Before performing any medical procedure, your doctor is required to go over all the possible side effects or dangers of the procedure. This is referred to as "informed consent," it means that the patient is aware of all the possible consequences pertaining to the procedure. If the doctor fails to get your informed consent then you may be have a valid medical malpractice case against them. There are however, certain exceptions to this rule. For example, if you are unconscious and your family or emergency contact cannot be reached, then they make an informed decision and take action on your behalf.

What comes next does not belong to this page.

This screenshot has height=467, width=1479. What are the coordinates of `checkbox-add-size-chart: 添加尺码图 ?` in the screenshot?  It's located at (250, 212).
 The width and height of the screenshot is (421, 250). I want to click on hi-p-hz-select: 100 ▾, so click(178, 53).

My doctor is claiming that my injury was a complication. Can I still file for malpractice? 
This can be one of many ways that doctors and hospitals attempt to circumvent liability. By calling a medical incident a "complication" rather than a "mistake," it takes away any fault on behalf of the hospital and its staff. Some side effects of surgery are the result of complications, but many others were the result of blatant medical errors. In fact, medical malpractice statistics may even be much lower than they actually are due to hospitals reporting malpractice as "complication" instead. Understanding whether your incident was the result of malpractice or complication is best determined by an Atlanta medical malpractice attorney from our firm after investigation of the evidence. However, it may raise suspicion if your doctor did not warn you of any possible complications before your procedure.